▸ Work instruction: In the data below, locate each line with the word "Expand" and list it.

▸ Study material:

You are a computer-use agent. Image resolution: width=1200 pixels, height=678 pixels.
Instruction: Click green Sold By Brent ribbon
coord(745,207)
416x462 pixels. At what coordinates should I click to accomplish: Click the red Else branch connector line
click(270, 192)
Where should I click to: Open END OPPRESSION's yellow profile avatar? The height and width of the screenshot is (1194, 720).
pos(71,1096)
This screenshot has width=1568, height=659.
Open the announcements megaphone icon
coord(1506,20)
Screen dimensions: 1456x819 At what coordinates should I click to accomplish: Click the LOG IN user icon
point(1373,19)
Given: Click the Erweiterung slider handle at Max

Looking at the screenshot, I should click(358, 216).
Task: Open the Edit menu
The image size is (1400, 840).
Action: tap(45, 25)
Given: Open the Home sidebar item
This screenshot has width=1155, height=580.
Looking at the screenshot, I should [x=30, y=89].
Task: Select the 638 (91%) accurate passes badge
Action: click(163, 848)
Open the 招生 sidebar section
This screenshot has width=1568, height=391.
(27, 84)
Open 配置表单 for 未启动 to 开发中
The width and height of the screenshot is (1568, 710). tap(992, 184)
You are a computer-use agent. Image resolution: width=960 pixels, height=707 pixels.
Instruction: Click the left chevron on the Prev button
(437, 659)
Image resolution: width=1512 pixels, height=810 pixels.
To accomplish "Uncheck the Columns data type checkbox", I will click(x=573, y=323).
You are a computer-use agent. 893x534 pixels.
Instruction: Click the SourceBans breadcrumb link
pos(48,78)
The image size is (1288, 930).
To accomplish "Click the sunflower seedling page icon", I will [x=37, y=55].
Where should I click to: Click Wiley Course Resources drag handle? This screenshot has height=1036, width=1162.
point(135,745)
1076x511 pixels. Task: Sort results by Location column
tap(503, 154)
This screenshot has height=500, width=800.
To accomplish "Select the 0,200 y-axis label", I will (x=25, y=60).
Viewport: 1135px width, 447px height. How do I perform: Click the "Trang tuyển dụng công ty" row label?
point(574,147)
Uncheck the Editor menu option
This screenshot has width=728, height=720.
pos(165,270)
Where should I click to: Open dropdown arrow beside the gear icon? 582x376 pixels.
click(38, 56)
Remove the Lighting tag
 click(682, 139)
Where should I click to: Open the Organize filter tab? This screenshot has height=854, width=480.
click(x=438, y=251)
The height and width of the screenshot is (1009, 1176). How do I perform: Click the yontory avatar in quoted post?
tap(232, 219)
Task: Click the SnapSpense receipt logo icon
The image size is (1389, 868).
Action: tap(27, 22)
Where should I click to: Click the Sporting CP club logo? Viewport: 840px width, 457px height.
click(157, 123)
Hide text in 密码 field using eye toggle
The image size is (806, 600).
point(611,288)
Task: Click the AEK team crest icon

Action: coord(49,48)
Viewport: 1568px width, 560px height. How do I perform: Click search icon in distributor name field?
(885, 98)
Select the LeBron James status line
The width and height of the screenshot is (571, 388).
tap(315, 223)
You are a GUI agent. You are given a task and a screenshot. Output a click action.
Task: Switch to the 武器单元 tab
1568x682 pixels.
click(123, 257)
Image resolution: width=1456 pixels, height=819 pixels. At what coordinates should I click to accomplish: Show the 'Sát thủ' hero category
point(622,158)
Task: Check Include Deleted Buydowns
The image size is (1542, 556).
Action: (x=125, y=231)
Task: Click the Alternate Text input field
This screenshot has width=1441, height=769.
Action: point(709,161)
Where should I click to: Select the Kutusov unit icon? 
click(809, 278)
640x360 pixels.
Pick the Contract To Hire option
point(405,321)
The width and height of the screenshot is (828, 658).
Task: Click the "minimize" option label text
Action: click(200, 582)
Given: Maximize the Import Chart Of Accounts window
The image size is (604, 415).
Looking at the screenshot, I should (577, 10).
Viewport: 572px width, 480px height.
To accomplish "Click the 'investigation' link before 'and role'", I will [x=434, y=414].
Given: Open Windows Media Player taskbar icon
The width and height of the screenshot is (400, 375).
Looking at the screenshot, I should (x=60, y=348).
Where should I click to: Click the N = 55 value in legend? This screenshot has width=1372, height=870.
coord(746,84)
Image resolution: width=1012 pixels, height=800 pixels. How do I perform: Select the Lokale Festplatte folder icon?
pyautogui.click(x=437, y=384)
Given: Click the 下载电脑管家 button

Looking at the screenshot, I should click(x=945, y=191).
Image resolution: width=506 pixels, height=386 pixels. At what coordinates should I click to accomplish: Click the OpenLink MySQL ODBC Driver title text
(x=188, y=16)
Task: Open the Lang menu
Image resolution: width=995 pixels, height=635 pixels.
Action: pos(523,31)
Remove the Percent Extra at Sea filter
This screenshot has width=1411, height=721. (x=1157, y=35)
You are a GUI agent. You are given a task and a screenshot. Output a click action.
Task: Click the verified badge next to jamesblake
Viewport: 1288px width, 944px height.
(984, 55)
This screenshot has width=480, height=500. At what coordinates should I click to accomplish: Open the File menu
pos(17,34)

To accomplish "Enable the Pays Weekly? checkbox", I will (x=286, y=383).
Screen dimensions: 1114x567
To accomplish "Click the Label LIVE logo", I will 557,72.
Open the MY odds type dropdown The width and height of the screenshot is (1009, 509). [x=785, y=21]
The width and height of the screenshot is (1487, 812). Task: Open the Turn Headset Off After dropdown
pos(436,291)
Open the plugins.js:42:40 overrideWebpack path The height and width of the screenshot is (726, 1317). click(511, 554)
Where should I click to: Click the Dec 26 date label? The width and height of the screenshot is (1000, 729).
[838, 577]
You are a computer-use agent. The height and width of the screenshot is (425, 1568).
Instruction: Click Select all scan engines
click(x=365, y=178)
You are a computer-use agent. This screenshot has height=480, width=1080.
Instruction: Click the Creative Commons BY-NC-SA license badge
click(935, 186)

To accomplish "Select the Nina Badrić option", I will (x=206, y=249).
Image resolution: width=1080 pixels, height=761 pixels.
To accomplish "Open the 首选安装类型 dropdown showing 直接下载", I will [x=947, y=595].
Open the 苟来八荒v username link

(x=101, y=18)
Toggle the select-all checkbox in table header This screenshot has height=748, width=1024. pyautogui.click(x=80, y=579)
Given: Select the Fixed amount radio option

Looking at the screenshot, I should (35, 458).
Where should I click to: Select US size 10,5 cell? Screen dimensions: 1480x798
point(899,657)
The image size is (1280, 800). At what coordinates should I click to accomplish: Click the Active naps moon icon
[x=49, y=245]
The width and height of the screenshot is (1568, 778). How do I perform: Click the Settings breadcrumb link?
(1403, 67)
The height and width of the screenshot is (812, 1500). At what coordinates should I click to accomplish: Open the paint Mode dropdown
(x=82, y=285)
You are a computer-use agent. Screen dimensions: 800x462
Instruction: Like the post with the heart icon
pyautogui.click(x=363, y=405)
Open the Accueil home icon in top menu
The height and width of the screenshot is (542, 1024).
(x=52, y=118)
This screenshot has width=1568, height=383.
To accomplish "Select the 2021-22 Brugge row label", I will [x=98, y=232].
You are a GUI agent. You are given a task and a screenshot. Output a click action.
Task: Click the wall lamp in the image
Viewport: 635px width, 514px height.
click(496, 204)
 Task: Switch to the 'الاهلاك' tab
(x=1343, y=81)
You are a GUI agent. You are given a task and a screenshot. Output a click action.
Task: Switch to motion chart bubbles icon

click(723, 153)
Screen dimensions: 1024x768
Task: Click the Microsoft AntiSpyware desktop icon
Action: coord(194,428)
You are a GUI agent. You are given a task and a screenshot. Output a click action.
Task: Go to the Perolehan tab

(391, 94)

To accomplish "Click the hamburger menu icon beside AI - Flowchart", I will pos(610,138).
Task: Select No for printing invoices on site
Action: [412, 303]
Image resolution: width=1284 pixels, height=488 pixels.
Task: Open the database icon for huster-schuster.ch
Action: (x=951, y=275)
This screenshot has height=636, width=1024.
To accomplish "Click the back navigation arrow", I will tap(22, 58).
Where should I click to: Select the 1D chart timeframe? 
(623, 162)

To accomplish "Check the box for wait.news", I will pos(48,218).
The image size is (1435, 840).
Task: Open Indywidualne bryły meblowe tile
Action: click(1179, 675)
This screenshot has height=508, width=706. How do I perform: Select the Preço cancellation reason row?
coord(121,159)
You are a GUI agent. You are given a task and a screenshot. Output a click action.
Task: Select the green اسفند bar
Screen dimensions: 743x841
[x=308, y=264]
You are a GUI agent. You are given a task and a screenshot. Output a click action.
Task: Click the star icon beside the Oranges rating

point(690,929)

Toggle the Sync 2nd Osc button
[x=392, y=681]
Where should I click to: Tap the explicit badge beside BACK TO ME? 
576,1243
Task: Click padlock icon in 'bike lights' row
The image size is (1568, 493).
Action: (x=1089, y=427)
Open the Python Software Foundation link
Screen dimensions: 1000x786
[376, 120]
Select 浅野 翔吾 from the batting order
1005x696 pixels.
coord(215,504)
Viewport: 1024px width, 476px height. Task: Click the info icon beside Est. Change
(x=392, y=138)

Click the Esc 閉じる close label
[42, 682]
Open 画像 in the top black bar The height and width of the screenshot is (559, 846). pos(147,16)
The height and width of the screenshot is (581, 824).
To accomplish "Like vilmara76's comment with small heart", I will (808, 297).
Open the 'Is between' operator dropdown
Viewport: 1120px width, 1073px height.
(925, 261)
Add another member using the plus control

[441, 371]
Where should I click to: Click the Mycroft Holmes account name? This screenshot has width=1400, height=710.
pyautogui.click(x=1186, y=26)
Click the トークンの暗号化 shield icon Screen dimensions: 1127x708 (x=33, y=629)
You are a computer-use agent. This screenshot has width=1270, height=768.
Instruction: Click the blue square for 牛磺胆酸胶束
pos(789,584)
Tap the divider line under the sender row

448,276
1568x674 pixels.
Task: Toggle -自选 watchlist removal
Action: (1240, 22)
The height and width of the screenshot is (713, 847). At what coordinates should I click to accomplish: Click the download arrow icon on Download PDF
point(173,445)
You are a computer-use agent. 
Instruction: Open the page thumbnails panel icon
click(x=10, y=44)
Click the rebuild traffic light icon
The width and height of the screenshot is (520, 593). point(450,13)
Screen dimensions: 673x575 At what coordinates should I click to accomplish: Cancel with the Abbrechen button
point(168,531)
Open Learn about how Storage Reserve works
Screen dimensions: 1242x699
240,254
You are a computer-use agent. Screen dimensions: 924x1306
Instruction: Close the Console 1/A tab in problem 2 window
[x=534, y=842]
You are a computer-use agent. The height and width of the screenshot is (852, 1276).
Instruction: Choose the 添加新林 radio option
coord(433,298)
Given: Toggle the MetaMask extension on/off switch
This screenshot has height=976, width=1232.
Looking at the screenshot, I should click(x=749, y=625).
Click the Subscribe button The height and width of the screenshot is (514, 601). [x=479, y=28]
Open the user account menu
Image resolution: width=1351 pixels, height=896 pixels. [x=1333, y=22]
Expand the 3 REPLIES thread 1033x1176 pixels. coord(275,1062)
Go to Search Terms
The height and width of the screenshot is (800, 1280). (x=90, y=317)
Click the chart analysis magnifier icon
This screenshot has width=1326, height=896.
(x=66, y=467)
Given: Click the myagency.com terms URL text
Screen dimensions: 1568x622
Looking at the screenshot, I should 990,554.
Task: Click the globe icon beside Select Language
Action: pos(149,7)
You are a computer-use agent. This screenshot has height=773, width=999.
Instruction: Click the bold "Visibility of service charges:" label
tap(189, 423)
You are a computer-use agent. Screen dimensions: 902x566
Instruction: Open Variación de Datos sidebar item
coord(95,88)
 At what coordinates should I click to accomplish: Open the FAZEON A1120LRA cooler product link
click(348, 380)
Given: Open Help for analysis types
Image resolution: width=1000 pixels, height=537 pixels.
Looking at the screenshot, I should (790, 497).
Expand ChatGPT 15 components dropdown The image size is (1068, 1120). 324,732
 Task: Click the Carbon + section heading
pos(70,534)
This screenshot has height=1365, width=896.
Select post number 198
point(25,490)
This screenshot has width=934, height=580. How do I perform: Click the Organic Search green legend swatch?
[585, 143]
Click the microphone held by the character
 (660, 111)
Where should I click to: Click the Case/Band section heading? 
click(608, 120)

▸ Expected answer:
Expand the 3 REPLIES thread 1033x1176 pixels. coord(275,1062)
Expand ChatGPT 15 components dropdown The image size is (1068, 1120). 324,732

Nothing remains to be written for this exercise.